Task objective>
Produce word for word the lines of the data below running from the one that has "Click the favorites star icon in title bar" to the one that has "Click the 의화단", inclusive, and no others.
--- Given records Enclosed Below ---
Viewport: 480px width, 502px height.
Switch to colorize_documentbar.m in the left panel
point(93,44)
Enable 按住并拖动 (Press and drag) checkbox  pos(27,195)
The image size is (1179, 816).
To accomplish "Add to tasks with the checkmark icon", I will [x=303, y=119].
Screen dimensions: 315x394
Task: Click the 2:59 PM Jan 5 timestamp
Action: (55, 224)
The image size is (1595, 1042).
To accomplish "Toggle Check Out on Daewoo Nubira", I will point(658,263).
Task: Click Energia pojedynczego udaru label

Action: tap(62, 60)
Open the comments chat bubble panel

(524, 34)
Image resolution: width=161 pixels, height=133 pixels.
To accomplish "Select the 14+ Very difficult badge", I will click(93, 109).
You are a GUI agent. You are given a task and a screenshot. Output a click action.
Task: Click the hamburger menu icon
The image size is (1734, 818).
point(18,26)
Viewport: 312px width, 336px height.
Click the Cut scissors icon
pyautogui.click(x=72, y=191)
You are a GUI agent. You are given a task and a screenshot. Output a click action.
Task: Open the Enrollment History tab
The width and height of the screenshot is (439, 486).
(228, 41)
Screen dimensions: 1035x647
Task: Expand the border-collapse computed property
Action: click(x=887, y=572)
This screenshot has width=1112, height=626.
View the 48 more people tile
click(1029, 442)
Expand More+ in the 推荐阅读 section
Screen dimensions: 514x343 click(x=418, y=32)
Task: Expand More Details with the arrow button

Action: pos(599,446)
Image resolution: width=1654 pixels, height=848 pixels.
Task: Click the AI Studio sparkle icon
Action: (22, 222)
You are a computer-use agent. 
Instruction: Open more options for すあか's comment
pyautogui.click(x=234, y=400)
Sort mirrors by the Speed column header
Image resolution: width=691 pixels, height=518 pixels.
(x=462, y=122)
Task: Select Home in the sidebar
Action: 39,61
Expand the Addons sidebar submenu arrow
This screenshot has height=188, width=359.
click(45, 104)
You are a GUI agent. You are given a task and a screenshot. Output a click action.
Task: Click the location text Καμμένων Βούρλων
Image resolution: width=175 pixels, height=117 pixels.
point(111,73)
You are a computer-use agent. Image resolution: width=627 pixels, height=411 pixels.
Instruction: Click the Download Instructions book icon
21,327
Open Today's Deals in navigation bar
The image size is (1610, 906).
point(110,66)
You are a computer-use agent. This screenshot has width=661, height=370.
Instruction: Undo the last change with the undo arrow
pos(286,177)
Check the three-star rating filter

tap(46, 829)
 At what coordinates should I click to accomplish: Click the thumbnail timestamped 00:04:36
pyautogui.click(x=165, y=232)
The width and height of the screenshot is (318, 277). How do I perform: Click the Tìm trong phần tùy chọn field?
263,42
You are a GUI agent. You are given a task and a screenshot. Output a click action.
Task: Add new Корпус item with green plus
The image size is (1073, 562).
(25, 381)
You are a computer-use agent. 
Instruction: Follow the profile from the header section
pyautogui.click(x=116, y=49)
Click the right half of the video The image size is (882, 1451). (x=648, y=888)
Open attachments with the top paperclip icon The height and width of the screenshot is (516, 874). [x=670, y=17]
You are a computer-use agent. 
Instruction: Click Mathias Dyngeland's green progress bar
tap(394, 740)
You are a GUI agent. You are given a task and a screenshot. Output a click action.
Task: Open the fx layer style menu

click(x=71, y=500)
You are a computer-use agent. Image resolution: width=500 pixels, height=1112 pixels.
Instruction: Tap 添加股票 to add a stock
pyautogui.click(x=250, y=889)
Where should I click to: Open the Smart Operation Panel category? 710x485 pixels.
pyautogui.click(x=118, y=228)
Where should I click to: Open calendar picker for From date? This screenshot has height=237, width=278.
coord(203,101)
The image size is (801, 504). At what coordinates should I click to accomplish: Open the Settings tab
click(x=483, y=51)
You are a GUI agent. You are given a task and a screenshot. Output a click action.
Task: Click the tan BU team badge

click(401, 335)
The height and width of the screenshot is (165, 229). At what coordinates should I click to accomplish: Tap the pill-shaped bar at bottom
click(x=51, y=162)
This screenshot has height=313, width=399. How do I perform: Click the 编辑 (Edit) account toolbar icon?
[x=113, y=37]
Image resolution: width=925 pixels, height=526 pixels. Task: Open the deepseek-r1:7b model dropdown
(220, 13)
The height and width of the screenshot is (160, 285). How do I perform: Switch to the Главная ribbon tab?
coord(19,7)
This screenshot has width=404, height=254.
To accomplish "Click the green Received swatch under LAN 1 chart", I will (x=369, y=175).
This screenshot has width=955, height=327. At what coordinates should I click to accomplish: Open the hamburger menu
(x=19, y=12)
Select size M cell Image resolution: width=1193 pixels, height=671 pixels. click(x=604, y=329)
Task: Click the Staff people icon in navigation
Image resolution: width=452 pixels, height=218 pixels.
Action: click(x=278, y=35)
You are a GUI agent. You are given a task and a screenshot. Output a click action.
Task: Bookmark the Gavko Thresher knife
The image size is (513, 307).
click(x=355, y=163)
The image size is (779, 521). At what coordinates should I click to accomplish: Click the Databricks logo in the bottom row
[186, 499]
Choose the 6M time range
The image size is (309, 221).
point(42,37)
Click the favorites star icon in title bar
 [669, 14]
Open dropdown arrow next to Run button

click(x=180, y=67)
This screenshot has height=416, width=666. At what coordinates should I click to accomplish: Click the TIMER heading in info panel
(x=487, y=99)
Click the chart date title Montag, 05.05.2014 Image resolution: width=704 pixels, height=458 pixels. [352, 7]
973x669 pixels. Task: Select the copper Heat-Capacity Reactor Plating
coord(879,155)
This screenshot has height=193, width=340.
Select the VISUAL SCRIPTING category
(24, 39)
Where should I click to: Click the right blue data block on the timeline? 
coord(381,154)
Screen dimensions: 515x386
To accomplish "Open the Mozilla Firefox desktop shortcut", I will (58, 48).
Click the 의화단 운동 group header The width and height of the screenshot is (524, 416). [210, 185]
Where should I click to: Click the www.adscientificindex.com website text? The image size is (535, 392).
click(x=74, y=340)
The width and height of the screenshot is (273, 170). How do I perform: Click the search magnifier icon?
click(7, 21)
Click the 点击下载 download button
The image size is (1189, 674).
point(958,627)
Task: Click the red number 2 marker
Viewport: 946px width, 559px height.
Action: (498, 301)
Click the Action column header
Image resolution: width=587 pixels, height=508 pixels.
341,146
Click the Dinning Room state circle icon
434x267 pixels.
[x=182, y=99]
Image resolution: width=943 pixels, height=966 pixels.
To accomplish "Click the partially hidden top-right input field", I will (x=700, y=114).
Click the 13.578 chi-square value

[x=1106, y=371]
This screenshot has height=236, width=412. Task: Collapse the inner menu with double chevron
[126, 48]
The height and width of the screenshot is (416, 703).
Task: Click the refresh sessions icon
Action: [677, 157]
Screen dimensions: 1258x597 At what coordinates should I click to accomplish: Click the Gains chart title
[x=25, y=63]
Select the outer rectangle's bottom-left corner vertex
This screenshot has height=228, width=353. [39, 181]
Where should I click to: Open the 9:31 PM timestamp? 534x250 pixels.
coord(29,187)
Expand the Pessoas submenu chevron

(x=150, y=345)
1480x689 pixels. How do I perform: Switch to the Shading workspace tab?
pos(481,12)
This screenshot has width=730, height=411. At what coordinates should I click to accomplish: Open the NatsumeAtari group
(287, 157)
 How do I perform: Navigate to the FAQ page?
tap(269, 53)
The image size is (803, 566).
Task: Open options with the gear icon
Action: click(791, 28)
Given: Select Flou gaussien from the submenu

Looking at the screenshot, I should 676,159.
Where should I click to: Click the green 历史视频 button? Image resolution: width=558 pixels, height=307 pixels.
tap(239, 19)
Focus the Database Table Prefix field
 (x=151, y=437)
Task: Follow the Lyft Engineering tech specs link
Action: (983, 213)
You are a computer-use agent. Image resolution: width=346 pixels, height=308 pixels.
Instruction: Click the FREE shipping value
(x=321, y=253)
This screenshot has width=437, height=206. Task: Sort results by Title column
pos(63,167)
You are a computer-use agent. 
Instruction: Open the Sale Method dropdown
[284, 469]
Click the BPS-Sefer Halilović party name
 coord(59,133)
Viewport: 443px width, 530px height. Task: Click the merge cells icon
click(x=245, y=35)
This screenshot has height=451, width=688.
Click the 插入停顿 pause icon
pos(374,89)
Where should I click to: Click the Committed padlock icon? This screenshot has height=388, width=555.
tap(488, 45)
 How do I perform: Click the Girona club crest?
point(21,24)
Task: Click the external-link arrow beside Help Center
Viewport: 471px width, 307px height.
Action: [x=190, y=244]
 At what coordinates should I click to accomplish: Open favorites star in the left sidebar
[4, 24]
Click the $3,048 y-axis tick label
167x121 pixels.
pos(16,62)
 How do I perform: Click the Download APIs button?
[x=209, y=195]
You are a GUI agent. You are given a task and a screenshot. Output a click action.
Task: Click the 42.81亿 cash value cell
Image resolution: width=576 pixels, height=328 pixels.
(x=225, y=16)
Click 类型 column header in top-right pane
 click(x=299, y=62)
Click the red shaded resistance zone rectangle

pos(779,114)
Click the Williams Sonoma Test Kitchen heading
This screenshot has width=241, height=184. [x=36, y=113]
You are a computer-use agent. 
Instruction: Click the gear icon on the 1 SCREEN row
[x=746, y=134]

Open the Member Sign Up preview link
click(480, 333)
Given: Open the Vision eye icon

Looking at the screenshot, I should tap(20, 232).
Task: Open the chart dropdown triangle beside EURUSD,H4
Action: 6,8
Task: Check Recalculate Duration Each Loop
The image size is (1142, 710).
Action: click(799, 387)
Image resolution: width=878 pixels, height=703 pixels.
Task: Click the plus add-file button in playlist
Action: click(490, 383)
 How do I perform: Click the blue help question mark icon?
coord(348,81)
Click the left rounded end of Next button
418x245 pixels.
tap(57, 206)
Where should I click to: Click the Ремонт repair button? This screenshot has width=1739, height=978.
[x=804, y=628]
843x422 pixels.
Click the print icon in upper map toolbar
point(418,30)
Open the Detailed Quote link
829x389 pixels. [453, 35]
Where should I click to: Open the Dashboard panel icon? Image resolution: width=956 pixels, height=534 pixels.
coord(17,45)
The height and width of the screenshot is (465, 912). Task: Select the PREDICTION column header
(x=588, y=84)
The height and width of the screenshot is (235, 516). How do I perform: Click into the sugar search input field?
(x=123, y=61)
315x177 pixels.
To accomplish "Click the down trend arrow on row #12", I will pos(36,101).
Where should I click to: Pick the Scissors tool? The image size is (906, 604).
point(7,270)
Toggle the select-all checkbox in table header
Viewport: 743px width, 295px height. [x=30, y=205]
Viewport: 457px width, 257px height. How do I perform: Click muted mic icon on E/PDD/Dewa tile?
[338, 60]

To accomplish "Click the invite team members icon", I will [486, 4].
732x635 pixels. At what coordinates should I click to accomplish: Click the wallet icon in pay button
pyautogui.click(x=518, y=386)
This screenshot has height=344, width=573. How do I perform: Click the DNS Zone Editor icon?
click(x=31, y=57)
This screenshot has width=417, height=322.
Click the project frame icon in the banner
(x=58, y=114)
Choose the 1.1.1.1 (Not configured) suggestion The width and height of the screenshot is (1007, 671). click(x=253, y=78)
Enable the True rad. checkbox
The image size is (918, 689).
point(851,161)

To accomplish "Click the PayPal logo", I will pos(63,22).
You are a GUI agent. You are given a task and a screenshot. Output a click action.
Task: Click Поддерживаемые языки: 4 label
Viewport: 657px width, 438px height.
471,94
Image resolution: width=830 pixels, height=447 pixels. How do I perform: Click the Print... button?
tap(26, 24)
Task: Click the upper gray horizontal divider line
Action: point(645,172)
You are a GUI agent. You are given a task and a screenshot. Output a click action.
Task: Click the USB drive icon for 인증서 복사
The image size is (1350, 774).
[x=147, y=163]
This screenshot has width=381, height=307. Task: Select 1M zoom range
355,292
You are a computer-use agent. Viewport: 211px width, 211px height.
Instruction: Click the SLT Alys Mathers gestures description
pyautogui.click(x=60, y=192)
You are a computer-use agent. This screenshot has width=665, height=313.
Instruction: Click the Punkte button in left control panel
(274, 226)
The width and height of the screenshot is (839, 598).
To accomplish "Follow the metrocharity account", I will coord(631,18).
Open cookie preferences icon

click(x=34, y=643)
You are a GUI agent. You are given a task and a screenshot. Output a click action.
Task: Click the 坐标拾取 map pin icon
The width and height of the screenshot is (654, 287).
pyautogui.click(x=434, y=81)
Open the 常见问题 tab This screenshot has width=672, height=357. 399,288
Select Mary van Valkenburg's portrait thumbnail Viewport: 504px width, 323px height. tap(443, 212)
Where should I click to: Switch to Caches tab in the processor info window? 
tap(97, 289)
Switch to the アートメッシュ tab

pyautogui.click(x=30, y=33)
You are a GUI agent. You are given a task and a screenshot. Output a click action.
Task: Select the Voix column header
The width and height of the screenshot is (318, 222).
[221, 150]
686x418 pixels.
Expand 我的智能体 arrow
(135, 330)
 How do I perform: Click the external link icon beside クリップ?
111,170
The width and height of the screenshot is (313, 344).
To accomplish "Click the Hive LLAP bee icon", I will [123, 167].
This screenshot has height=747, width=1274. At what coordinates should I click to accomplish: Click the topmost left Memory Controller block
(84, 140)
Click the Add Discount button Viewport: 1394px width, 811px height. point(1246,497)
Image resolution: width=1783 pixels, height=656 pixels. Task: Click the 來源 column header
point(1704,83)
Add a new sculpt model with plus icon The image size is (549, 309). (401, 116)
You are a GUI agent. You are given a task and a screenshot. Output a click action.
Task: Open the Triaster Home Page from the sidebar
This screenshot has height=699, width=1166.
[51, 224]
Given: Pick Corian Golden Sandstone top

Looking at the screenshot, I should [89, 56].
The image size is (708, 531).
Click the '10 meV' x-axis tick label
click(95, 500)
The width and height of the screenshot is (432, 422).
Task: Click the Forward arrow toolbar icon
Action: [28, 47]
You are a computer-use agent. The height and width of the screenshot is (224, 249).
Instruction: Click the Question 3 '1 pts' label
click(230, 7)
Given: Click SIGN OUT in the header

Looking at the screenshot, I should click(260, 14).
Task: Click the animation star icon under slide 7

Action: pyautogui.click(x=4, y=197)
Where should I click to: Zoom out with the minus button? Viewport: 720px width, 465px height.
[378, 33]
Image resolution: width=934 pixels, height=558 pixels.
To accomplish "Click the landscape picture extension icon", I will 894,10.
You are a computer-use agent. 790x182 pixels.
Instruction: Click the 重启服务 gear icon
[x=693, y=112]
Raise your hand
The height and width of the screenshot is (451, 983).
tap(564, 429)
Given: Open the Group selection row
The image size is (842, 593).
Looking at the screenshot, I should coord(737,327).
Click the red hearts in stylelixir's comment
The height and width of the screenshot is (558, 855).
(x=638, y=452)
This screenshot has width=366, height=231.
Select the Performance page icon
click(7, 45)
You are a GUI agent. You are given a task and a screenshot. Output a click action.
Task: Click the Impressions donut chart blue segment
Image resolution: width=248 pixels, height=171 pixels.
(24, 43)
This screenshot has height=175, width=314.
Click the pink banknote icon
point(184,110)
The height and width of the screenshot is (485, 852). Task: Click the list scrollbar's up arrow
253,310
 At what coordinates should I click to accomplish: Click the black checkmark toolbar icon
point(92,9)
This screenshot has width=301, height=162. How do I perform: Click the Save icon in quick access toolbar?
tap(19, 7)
--- End of Enclosed Given records ---
Solved exercise>
Click the favorites star icon in title bar
 [669, 14]
Open dropdown arrow next to Run button

click(x=180, y=67)
This screenshot has height=416, width=666. At what coordinates should I click to accomplish: Click the TIMER heading in info panel
(x=487, y=99)
Click the chart date title Montag, 05.05.2014 Image resolution: width=704 pixels, height=458 pixels. [352, 7]
973x669 pixels. Task: Select the copper Heat-Capacity Reactor Plating
coord(879,155)
This screenshot has height=193, width=340.
Select the VISUAL SCRIPTING category
(24, 39)
Where should I click to: Click the right blue data block on the timeline? 
coord(381,154)
Screen dimensions: 515x386
To accomplish "Open the Mozilla Firefox desktop shortcut", I will (58, 48).
Click the 의화단 운동 group header The width and height of the screenshot is (524, 416). [210, 185]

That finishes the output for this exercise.